- Education: Faculty of Medicine, University of Colombo
- Occupations: Emeritus Professor of Surgery and Consultant General and vascular surgeon; chairman Action Care Trust
- Known for: Co-founder of Sri Lankas First Kidney Transplant Programme; founder Vascular Surgery Speciality in Sri Lanka, voluntary worker, volunteer social worker, lobbyist and activist on disability and gender orientation rights
- Title: Deshamanya Professor

= A. H. Sheriffdeen =

Sri Lankan surgeon and academic

Deshamanya Professor A. H. Sheriffdeen is a Sri Lankan surgeon, academic and voluntary worker.

==Education==
Sheriffdeen was educated at St Andrew's College, Nawalapitiya, St. Anthony's College, Kandy and Faculty of Medicine, University of Colombo qualifying Bachelor of Medicine, Bachelor of Surgery. He trained in the UK becoming a Fellow of the Royal College of Surgeons.

==Professional career==
Sheriffdeen was Professor of Surgery at Faculty of Medicine, University of Colombo with contemporaries Priyani Soysa, Ravindra fernando and Rezvi Sheriff.
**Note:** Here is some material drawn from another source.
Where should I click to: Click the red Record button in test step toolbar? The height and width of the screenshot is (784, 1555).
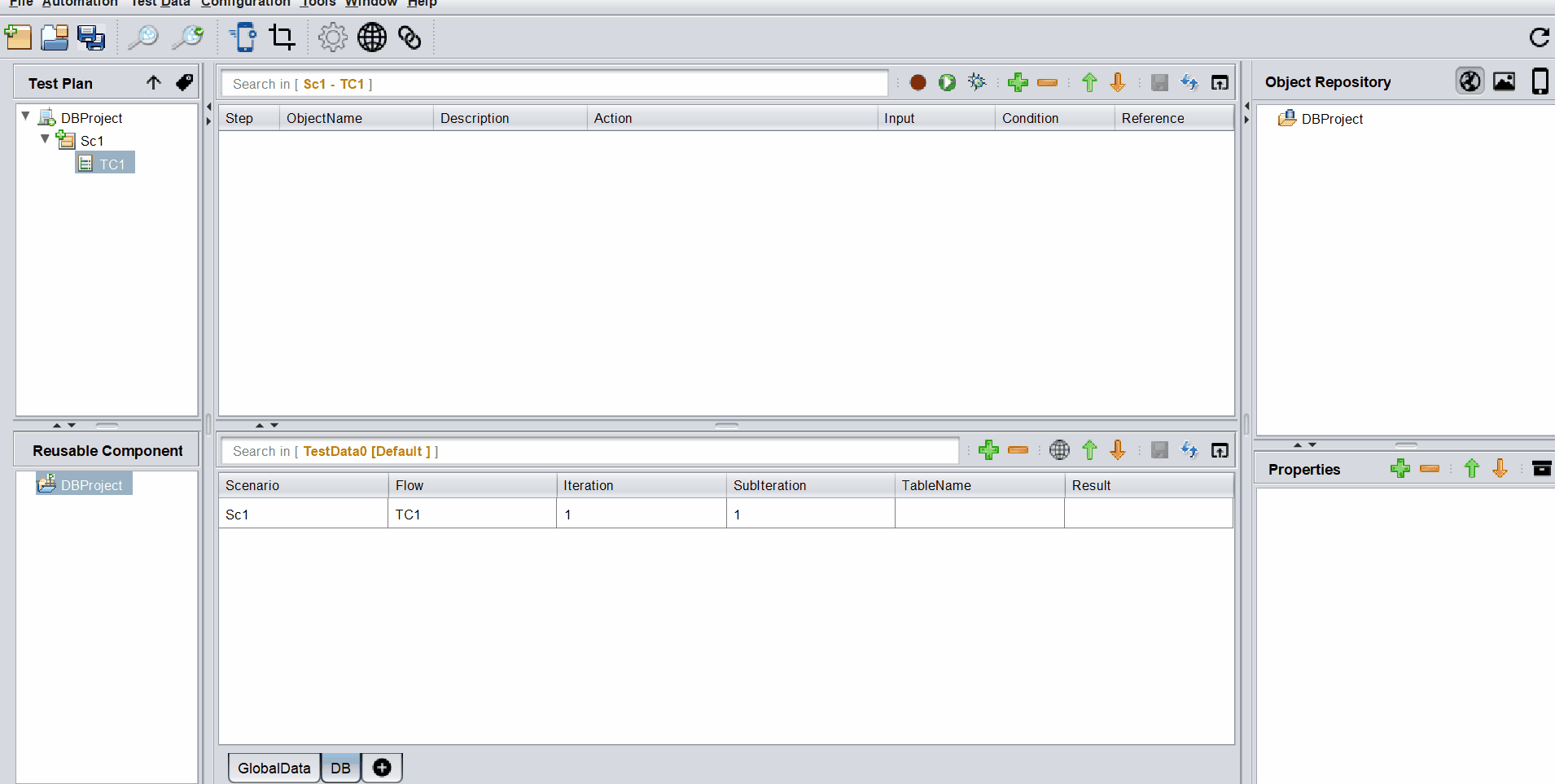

Sheriffdeen is best known for introducing Vascular Surgery and also for establishing Transplant Surgery in Sri Lanka in partnership with Professor Rezvi Sheriff.
He together with J.B. Peiris and others described a new clinical entity Transient emboligenic aortoarteritis. He has been chairman of the Ministry of Health Trauma protocols at the Trauma Secretariat, Board of Study in Surgery at Postgraduate Institute of Medicine, President Sri Lanka Medical Association and President The College of Surgeons of Sri Lanka. He has authored biographies of Sri Lankan Surgeons.

==Voluntary service==
Sheriffdeen has provided leadership and expertise to many voluntary services including ACT Lanka which he is Chairman and is a leading activist in HIV AIDS at National and International level. He has been President and Vice President of the Charity Colombo Friend in Need Society, Chairman AIDEX (Aid to the Ex-Abled) Sri Lanka in addition to Chairing the Jaipur Foundation programme for Jaipur foot users throughout Sri Lanka.

==Honours and awards==
Sheriffdeen was awarded the title Deshamanya by the Government of Sri Lanka, Honorary Fellowships by Ceylon College of Physicians and the College of General Practitioners of Sri Lanka. He is an amateur golfer of repute.